We are now in that time of the year known as the Holiday Season. The spirit of good cheer permeates the atmosphere. Everybody is urged to love one another. But there is something else afoot, at this time, which would indicate that loving one another is by no means sufficient. Not for the millions of victims of poverty, even in America, at any rate. For not all the love for one’s fellow man that has been poured out over the years, has contained, let alone eliminated, the stark hunger that stalks capitalism everywhere, even in this richest nation of all time. And so, in these closing months of the year, the annual drive is on, and we are urged, even bullied by psychological tricks, such as cleverly phrased notices on bulletin boards or desks in the sweatshops where we earn our daily bread: "Have you pledged your fair share,” they ask us, "to the United Way?”

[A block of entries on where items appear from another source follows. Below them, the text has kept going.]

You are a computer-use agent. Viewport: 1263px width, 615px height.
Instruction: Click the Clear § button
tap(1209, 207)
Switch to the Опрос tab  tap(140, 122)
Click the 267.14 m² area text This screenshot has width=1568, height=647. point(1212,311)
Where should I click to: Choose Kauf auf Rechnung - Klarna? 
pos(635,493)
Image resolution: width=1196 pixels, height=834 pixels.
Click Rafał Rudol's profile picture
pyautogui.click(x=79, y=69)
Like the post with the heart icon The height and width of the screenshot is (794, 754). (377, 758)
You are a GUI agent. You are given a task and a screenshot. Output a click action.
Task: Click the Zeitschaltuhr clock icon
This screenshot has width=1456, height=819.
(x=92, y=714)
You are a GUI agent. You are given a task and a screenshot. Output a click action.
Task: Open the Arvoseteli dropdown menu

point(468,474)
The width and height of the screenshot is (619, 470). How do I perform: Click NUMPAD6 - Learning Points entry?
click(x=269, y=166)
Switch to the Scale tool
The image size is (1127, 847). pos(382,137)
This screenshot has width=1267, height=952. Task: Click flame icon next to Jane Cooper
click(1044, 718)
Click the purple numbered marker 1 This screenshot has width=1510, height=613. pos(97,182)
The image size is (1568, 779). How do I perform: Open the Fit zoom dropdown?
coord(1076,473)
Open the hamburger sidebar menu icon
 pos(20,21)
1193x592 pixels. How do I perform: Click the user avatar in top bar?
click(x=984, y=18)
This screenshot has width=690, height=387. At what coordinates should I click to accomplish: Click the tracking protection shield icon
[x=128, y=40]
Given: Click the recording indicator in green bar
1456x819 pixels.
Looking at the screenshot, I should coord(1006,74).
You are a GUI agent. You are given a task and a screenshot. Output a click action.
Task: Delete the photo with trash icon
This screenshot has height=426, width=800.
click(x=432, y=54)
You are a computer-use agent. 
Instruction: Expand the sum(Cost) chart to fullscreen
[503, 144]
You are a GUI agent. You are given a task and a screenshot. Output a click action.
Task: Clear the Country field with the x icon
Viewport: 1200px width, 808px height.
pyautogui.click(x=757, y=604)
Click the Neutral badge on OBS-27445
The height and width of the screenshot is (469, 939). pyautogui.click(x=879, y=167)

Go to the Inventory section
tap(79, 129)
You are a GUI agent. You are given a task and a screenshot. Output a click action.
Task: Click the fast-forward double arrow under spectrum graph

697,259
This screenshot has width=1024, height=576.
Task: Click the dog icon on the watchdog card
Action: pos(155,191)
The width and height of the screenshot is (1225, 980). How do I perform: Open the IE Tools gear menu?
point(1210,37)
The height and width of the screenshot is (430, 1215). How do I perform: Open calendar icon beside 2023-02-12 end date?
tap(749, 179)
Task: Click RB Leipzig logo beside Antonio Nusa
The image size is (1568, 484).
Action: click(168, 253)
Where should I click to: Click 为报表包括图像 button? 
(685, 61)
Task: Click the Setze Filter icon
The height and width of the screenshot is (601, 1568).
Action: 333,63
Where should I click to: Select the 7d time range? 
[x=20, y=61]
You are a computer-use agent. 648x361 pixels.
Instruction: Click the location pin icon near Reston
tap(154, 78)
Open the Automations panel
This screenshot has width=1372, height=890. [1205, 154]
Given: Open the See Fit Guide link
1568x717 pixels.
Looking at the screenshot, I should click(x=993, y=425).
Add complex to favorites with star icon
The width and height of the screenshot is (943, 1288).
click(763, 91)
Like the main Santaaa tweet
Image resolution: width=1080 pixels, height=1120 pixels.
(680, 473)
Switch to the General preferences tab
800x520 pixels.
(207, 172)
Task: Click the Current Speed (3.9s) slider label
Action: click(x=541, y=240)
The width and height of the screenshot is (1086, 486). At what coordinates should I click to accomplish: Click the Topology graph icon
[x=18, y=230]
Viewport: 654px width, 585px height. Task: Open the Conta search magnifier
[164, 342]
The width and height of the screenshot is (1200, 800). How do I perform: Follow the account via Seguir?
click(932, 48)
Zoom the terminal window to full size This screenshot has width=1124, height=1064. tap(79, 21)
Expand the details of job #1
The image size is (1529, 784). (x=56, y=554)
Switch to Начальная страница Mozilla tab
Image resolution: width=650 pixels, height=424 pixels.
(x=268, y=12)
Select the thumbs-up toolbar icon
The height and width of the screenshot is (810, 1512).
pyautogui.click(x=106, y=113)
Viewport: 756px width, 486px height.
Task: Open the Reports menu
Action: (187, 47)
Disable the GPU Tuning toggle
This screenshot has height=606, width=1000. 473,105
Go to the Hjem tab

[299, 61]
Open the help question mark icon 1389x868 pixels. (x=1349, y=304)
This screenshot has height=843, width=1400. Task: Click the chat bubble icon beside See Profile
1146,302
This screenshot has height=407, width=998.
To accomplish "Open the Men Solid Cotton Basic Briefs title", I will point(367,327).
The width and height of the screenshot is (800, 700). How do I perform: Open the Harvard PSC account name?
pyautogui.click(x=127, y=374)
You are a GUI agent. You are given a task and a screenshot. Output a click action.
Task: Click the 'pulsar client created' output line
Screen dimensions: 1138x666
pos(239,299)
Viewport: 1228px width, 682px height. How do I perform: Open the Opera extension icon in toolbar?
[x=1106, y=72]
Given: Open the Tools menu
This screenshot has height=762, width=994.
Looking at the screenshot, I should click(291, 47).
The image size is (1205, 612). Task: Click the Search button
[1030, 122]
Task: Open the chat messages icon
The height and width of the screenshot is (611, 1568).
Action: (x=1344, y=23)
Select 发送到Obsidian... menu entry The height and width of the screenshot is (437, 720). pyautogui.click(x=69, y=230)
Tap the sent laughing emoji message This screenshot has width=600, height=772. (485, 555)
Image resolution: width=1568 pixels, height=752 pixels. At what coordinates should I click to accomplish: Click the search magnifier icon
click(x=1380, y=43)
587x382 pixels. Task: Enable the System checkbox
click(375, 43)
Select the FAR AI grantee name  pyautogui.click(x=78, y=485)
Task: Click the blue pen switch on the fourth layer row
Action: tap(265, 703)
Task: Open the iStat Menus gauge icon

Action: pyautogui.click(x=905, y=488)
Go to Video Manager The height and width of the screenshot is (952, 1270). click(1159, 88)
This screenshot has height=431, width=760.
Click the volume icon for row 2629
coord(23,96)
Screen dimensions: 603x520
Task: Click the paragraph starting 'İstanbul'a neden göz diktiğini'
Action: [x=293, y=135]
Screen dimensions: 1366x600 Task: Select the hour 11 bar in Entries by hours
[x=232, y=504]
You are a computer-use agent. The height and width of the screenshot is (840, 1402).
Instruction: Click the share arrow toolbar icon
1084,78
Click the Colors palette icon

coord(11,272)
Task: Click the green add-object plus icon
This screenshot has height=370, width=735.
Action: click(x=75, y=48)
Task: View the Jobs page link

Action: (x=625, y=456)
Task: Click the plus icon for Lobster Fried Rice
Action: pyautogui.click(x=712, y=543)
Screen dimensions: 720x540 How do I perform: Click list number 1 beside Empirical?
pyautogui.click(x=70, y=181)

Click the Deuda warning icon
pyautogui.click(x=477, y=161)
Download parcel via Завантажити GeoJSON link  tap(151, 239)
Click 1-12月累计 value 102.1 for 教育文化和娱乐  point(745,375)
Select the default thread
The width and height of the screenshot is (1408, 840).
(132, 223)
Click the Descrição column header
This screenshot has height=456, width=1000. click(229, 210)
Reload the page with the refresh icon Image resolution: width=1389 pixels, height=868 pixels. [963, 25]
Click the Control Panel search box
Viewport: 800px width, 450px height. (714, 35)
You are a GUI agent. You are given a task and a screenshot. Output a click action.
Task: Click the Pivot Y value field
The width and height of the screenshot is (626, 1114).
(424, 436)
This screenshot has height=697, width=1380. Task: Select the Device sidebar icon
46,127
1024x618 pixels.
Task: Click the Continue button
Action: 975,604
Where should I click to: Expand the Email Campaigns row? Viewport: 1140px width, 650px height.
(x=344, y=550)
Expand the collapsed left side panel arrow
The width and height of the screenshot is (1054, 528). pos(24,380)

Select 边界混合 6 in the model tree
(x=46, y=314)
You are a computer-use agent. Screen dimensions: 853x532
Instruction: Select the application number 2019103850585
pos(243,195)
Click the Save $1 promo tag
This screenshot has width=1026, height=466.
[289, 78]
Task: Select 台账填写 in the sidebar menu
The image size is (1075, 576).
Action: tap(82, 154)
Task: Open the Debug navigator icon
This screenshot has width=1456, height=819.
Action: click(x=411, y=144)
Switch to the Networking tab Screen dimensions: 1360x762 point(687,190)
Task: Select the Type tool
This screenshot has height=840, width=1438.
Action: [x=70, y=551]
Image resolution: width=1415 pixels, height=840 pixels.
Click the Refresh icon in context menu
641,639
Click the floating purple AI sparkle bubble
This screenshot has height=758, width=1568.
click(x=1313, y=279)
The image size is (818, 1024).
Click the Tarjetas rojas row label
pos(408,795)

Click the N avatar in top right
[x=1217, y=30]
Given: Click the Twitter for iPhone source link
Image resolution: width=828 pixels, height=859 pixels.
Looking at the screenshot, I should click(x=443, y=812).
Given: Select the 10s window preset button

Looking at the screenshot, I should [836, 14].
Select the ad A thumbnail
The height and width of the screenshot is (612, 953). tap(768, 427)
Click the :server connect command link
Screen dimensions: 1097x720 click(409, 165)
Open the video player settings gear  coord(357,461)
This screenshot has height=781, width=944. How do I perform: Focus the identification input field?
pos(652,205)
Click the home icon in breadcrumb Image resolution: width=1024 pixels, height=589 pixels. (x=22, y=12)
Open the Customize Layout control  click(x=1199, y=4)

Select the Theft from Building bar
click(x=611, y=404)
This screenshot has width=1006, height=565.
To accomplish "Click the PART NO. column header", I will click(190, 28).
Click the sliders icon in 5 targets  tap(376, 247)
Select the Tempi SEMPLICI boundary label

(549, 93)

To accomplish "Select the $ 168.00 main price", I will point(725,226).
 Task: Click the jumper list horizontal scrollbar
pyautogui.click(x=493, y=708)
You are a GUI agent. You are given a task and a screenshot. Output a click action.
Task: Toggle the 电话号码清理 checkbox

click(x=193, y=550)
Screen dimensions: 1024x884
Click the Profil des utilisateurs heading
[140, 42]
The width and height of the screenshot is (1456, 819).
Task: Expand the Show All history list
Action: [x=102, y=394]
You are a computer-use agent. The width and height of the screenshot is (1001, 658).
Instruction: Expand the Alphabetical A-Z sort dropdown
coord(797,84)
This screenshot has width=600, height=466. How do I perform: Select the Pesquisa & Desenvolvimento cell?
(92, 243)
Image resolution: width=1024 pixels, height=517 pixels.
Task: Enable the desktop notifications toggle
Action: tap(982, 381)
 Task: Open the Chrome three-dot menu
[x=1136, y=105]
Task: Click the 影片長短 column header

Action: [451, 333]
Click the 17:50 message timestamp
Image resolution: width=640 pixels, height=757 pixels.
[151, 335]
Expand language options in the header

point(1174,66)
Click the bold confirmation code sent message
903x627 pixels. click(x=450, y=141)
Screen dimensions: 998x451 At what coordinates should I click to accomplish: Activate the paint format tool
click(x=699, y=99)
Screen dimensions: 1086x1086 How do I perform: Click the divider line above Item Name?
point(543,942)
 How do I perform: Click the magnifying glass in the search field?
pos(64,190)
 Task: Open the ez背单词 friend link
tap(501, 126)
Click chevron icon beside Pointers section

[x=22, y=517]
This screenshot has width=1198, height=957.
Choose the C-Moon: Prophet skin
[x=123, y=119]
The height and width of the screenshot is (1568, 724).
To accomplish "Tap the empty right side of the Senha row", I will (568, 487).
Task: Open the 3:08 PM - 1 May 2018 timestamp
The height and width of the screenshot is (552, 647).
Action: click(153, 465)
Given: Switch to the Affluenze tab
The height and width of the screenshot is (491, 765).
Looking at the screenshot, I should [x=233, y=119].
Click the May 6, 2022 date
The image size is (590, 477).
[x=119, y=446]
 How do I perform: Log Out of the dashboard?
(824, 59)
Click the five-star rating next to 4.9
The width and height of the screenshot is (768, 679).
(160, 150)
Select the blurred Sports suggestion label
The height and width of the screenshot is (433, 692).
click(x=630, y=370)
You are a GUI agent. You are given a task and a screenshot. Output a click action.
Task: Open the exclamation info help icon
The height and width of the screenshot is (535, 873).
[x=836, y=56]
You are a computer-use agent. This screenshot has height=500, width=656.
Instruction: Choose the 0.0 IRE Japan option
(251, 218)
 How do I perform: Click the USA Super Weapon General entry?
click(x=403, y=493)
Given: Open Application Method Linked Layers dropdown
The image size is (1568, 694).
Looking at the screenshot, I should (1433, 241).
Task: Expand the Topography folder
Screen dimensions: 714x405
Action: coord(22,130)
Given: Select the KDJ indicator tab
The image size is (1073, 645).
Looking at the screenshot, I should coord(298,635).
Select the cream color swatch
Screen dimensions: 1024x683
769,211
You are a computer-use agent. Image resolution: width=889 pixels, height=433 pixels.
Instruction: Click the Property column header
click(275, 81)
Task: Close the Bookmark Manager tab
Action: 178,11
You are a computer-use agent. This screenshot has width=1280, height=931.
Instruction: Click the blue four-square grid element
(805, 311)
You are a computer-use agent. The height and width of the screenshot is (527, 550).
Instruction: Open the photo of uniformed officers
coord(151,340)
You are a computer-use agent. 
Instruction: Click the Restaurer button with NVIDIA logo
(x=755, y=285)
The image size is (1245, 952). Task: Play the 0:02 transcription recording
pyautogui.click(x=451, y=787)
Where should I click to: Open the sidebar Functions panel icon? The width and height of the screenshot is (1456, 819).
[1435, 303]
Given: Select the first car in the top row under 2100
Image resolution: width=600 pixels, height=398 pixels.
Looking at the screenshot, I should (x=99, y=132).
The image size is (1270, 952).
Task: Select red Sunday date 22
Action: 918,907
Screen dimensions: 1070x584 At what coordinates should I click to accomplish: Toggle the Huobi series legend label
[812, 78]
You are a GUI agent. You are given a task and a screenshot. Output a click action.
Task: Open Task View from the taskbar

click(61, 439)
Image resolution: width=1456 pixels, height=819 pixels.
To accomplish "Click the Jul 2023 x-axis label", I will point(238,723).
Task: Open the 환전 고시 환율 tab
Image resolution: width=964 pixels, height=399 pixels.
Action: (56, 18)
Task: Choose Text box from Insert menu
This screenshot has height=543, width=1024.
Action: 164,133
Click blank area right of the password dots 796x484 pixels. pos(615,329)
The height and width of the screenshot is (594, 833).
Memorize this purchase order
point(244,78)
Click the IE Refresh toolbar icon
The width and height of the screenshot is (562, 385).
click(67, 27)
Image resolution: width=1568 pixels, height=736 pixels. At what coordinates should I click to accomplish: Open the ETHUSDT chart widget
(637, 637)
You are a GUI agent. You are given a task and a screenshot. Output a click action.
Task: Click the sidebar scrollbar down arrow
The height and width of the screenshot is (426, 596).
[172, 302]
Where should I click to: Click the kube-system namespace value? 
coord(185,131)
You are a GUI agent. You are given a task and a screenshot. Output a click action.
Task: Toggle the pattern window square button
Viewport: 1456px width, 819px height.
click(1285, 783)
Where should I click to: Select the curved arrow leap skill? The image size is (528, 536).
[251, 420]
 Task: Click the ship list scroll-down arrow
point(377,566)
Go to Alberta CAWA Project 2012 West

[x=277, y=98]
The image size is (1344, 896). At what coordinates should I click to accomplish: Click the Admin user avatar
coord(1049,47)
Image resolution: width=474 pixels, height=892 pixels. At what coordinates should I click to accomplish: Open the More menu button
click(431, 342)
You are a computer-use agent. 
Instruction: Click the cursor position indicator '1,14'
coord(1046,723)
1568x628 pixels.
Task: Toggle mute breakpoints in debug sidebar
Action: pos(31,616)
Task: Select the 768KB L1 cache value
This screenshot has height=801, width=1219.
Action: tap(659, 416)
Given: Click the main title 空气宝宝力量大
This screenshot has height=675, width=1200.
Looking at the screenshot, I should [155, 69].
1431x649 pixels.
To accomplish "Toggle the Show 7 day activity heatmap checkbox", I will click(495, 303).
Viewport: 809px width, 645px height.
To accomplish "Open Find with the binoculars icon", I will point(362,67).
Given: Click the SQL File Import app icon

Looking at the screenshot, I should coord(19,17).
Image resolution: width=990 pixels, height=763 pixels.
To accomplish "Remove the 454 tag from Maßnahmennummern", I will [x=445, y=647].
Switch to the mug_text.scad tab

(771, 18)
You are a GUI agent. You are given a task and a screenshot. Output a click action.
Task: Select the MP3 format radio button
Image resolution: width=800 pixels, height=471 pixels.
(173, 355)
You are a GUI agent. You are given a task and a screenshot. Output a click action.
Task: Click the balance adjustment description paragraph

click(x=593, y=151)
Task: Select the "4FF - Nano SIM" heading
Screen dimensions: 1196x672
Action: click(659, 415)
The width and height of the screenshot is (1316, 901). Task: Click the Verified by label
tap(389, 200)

Now it would almost seem that there could be no argument here. One must be hard-hearted to turn a deaf ear to suffering, to fail to come up with some sort of pledge from one’s meager pay for such a good cause. But for those who understand the world, how it is organized; and who are consciously attempting in one way or another to change it, the institution of organized charity is the rubbing of salt in the wounds of the working class. "Pledge one’s fair share" Indeed! Just whom do they think these victims of poverty are? From where do they come? From the capitalist class? Hardly! They can only come from one section of society, the working class, the class that is being importuned to pledge for their support.

Just consider the import of this in the cold light of reason. Here is a section of the working class that, generally, through no fault of its own, other than selecting the wrong parents, winds up on the bottom rung of the ladder. What is the ladder doing there in the first place? Simply making it possible for a handful of idlers, who happen to own the means and instruments for producing and distributing wealth, to sit on the top rungs, while those below them produce their wealth and serve them personally in order that they can get full enjoyment from life.

Now, because of the odd, topsy-turvy manner of thinking under capitalism, the mass of working people on the lower rungs are supposed to be grateful to the few on the top for giving them a chance to work for them. How kind of them, we hear so frequently, to erect factories and found banks and all the other places of employment, so that we can have a chance to earn a living. Strange reasoning? It certainly is, because it is those on the top who should be eternally grateful to the rest of us for making life so easy for them. What else can they do with their money but invest it in more capital? They can't eat it! They can’t wear it! They can’t drive around in it or live in it! They must invest it in institutions that make it possible for the rest of us to work for them (excepting when there is a surfeit of labor); else there is nothing left for them but to lie down with the rest of us and die, unless we abolish the capitalist way of production.

But no! We, the majority, are expected to be the grateful ones, even to the extent of pitching in for our fellows who fall to the bottom rung. Capitalists buy our brains and our brawn for enough, on the average, to produce and reproduce this brain and brawn, then ask us to give back some to those of us who have not been able to stay in the rat race, instead of taking care of the needy themselves as a sort of bonus for a lifetime of dedicated toil. That is the future that capitalism holds for a growing percentage of us, the opportunity to have salt rubbed in our wounds, and the opportunity to be on the receiving end of their sweet charity.